Problem details: Format each line of the material below as one string in a JSON list, skipping blank lines and omitting the pictures.

Given records:
——
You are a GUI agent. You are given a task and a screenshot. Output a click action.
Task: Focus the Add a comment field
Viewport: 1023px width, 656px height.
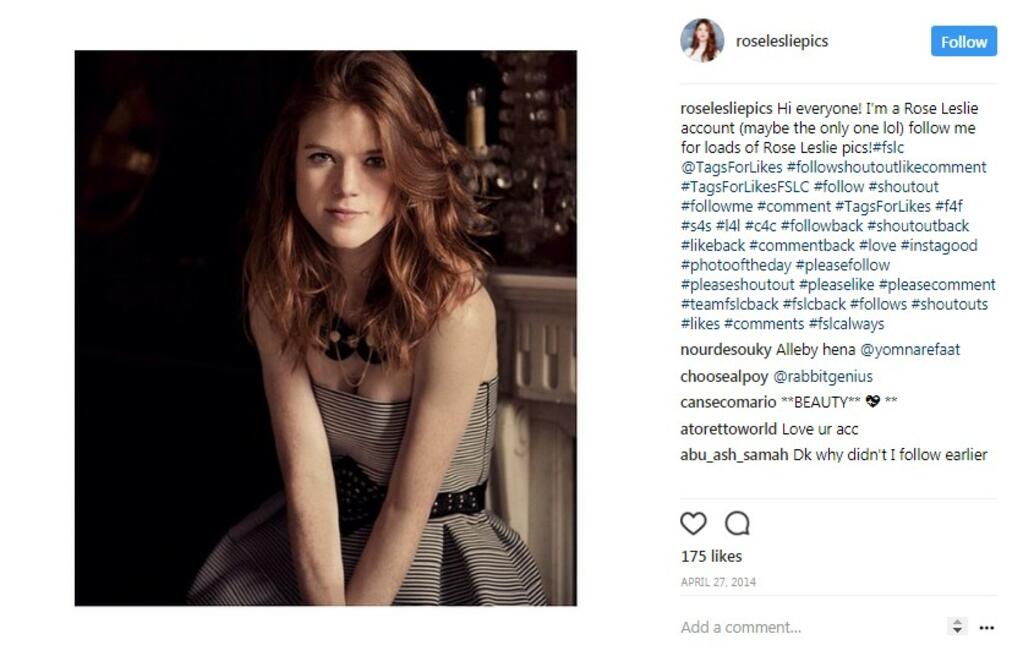click(809, 627)
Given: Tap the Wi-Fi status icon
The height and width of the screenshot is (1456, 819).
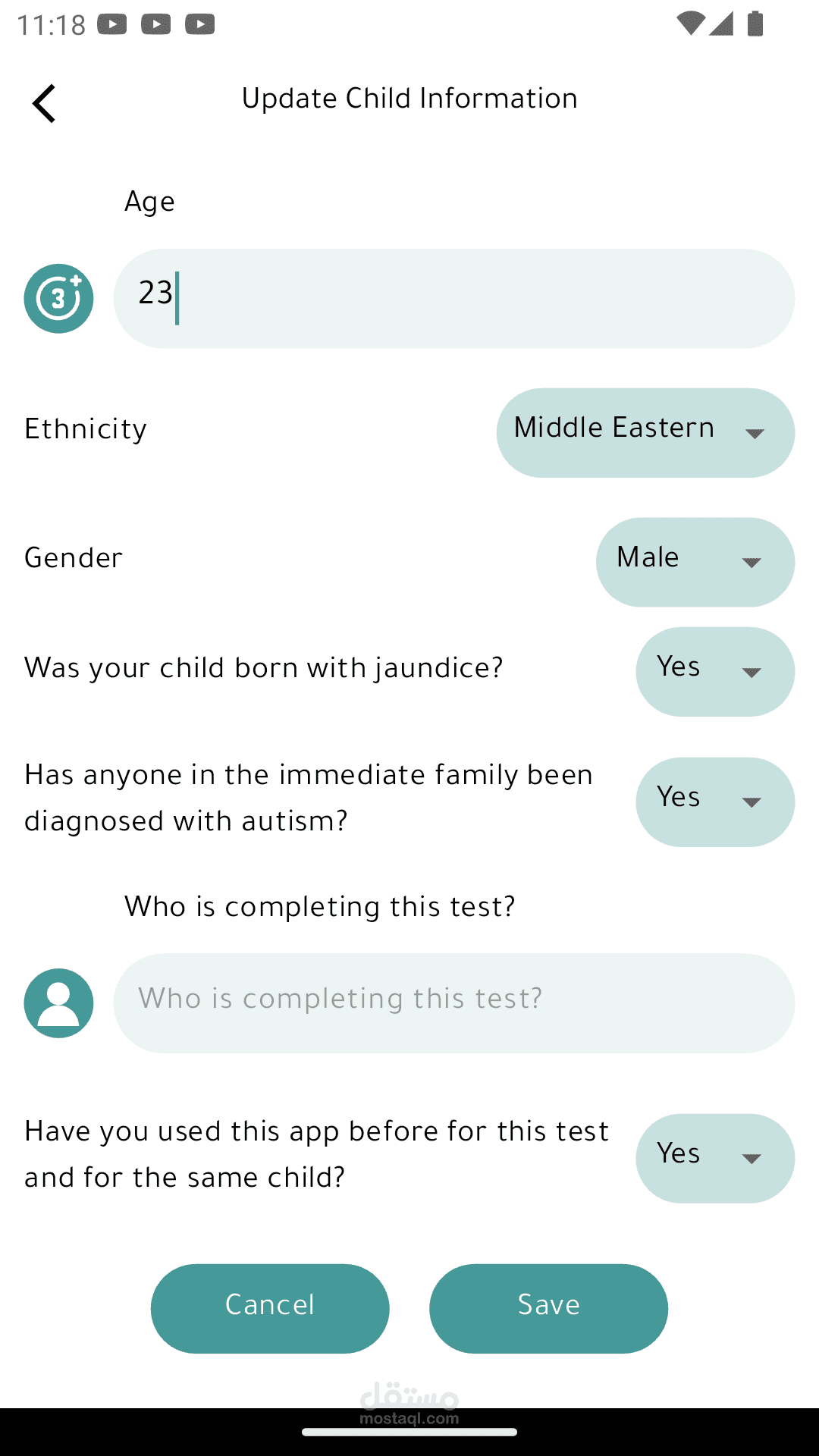Looking at the screenshot, I should [x=689, y=24].
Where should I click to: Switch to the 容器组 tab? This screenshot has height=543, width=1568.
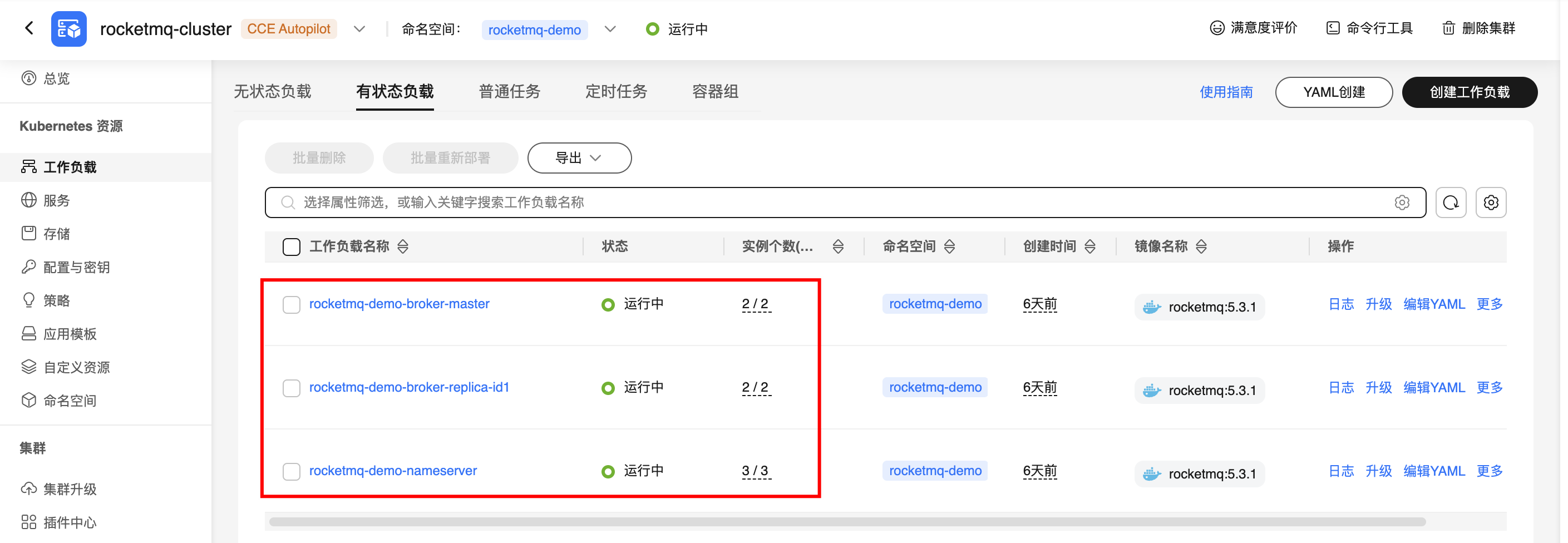click(714, 92)
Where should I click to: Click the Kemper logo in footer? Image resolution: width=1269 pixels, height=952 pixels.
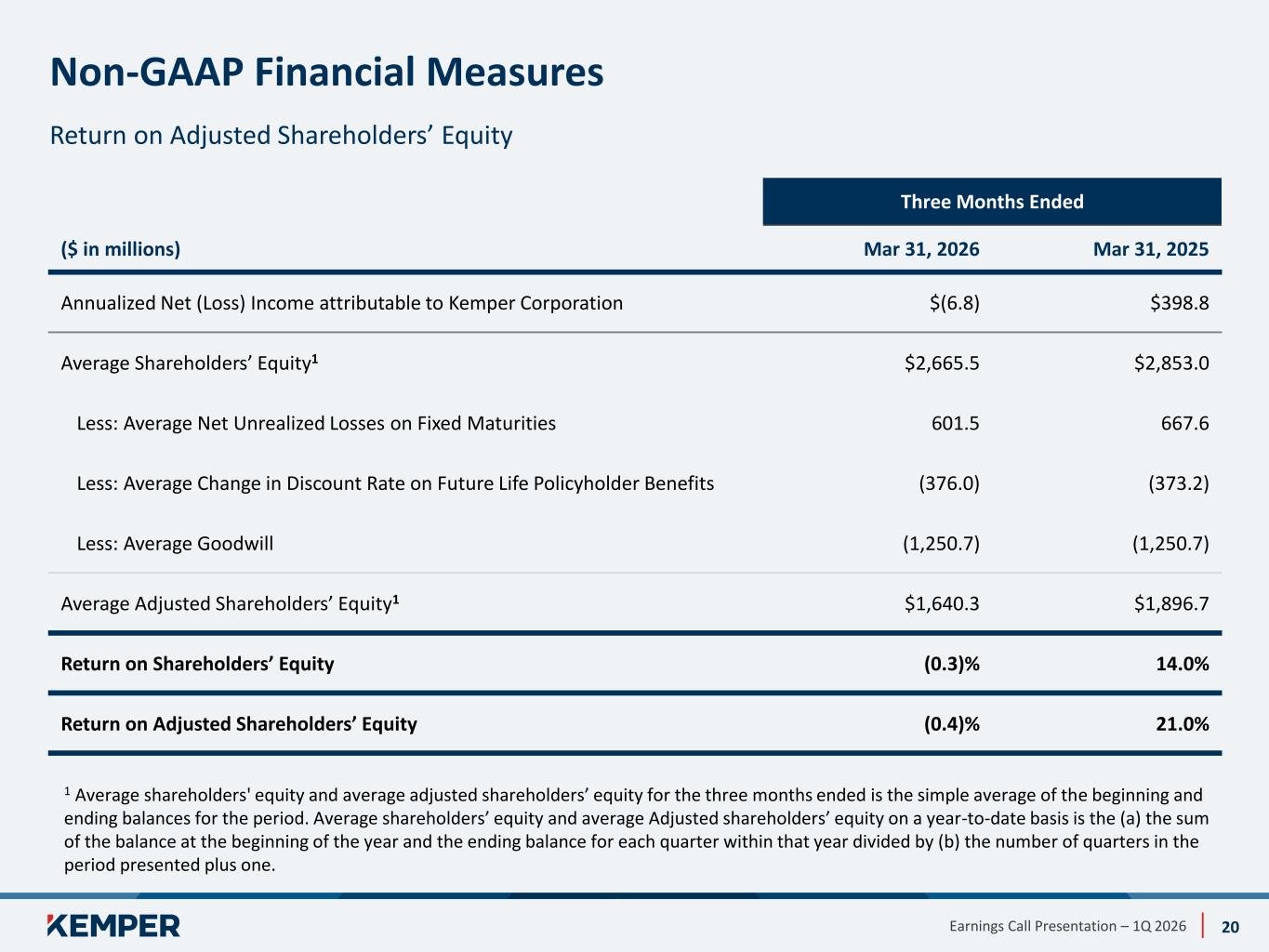(113, 925)
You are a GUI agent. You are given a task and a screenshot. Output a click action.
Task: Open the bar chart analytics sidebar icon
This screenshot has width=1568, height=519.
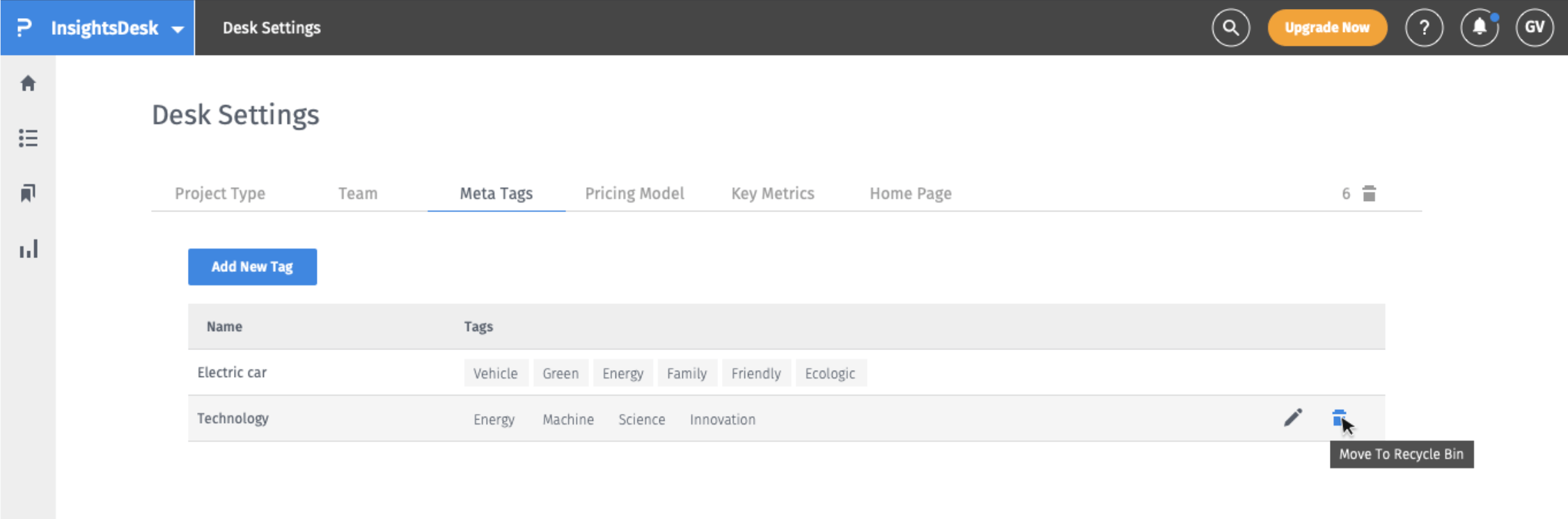(x=29, y=249)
——
Solution below:
[
  "You are a GUI agent. You are given a task and a screenshot. Output a click action.",
  "Task: Focus the Add a comment field",
  "Viewport: 1023px width, 656px height.",
  "click(809, 627)",
  "Given: Tap the Wi-Fi status icon",
  "The height and width of the screenshot is (1456, 819).",
  "Looking at the screenshot, I should [x=689, y=24].",
  "Where should I click to: Switch to the 容器组 tab? This screenshot has height=543, width=1568.",
  "click(714, 92)",
  "Where should I click to: Click the Kemper logo in footer? Image resolution: width=1269 pixels, height=952 pixels.",
  "(113, 925)",
  "You are a GUI agent. You are given a task and a screenshot. Output a click action.",
  "Task: Open the bar chart analytics sidebar icon",
  "This screenshot has width=1568, height=519.",
  "(x=29, y=249)"
]